# Doubled Notes When Importing MIDI Files



## YoungComposer (Jan 20, 2013)

Every time I try and import a Midi sequence rendered from Cubase, every note has two notes attached (back to back).

What I have been doing is clicking and deleting one of the doubled notes to the point of nausea. 

Everything is quantized perfectly so that is not the issue. What am I doing wrong?


----------



## Bfuhrmann (Jan 20, 2013)

Is it a possibility that your MIDI keyboard is sending two midi notes into cubase? Most keyboards have the ability to send more than 1 note (Axioms can send 4, for instance)

I would check out your keyboard and see if it is sending two of the same midi notes at the same time.


----------



## YoungComposer (Jan 20, 2013)

I think you are right. I have a Keystation Pro 88es. 

How would I check if my keyboard is sending two messages? 

And then how would I stop it from doing so?

Stored entries

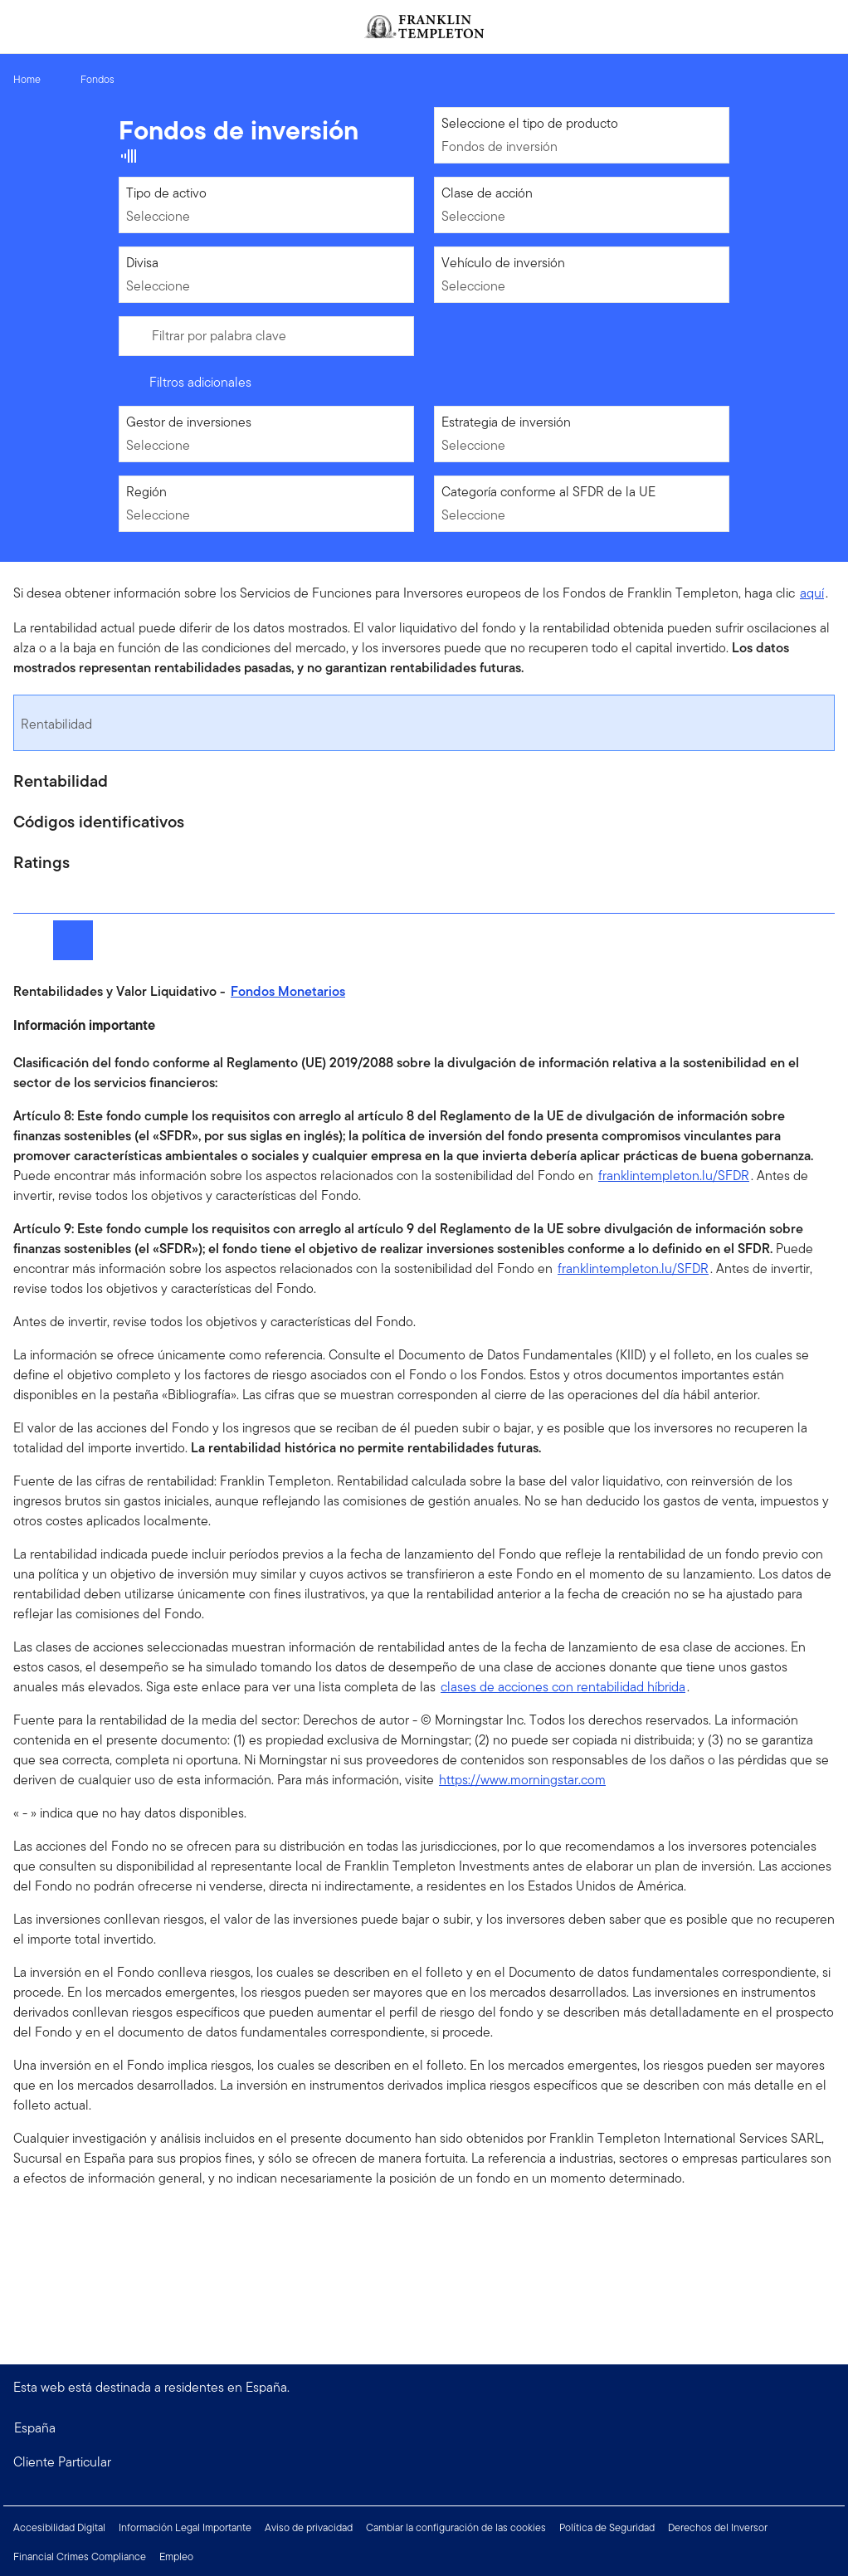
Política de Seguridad (607, 2527)
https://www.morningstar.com (522, 1779)
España (35, 2427)
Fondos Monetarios (288, 991)
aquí (812, 593)
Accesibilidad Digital (59, 2527)
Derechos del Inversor (718, 2527)
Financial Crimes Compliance (79, 2556)
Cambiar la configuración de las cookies (456, 2527)
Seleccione (158, 216)
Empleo (176, 2556)
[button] (424, 2462)
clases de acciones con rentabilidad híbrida (563, 1686)
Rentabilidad (56, 724)
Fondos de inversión (499, 146)
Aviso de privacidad (309, 2527)
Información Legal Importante (185, 2527)
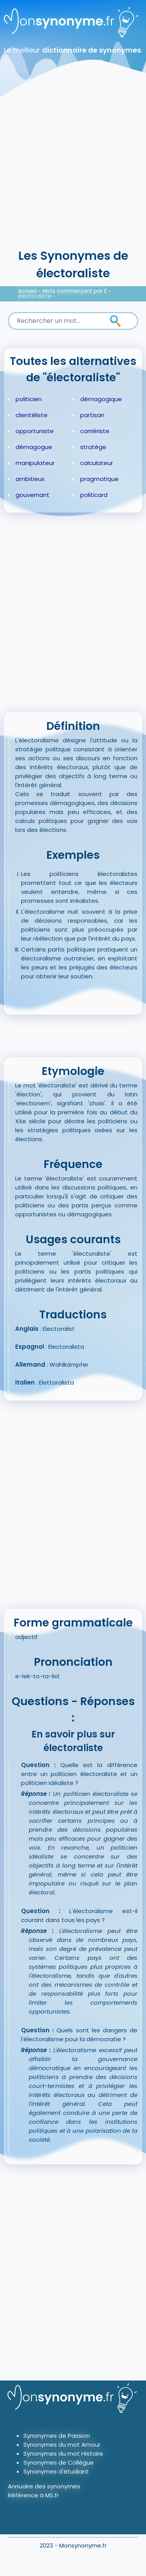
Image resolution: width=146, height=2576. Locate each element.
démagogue (34, 447)
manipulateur (35, 463)
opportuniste (35, 431)
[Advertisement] (73, 170)
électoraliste (34, 296)
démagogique (101, 399)
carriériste (94, 431)
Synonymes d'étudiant (56, 2471)
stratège (93, 447)
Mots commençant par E (74, 291)
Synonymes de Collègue (58, 2462)
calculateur (96, 463)
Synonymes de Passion (56, 2436)
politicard (93, 495)
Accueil (27, 291)
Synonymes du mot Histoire (63, 2453)
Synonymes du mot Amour (61, 2444)
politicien (29, 399)
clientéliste (31, 415)
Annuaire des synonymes (44, 2486)
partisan (92, 415)
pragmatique (99, 479)
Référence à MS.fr (33, 2495)
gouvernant (32, 495)
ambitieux (30, 479)
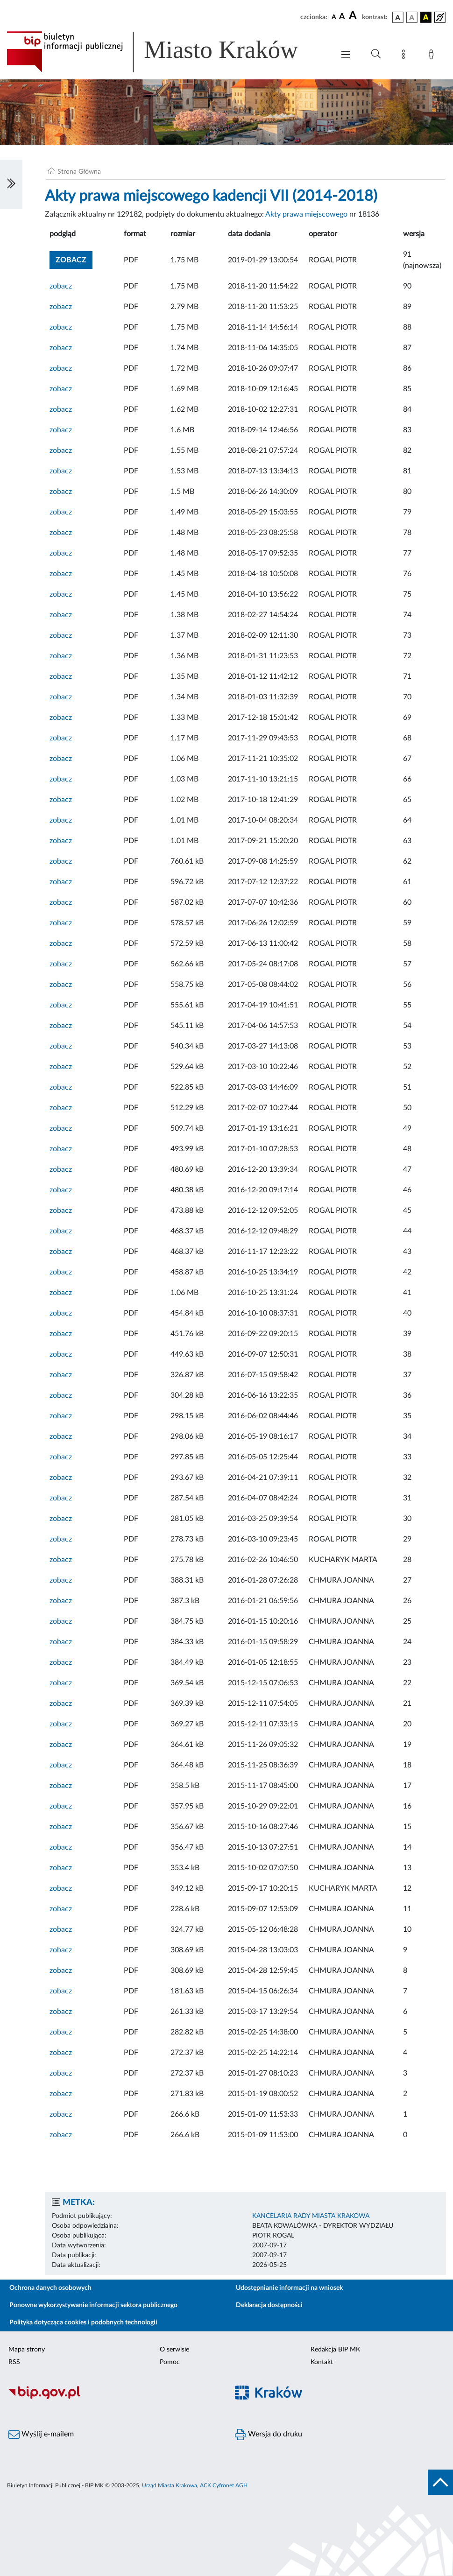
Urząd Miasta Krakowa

To be done =>
1. In the forum thread about doubled MIDI notes, which keyboard does YoungComposer say they have?
2. Write the next part of the forum thread about doubled MIDI notes, starting after its last post.
You can leave the stored entries aside.

Written responses =>
1. A Keystation Pro 88es.

2.
----------



## YoungComposer (Jan 20, 2013)

Okay, I think I fixed it. Thank you Befuhrmann.

But with regards to what I already have recorded...Does anyone know how to delete the unwanted doubled notes in either Cubase or Finale?

Or am I forced to re-record everything?


----------



## Nick Batzdorf (Jan 20, 2013)

There's probably a command to remove duplicates. I don't know Cubase, but I know Logic has one.


----------



## YoungComposer (Jan 21, 2013)

Ok so I found, "Delete Doubles" which I thought would work but it didn't seem to take. I guess I'll just have to re-record everything.

Thanks for your help, at least now I'll never have that problem again.


----------



## wcreed51 (Jan 21, 2013)

What is it that you're importing the MIDI into?


----------



## park bench (Jan 21, 2013)

> What is it that you're importing the MIDI into?


+1

AFAIR- Fianle has a delete doubles script in the drop-down menu.


----------



## wcreed51 (Jan 21, 2013)

If you past an offending MIDI file, others can take a look...


----------



## YoungComposer (Jan 21, 2013)

Well Befuhrmann helped me fix the issue from happening again so I just needed help with deleting doubles this time. 

But, I have tried the Finale and Cubase options for deleting doubles and neither would work at all. Unfortunately, I just had to re-record it since it is do tomorrow.

Thanks anyway, I appreciate all your help!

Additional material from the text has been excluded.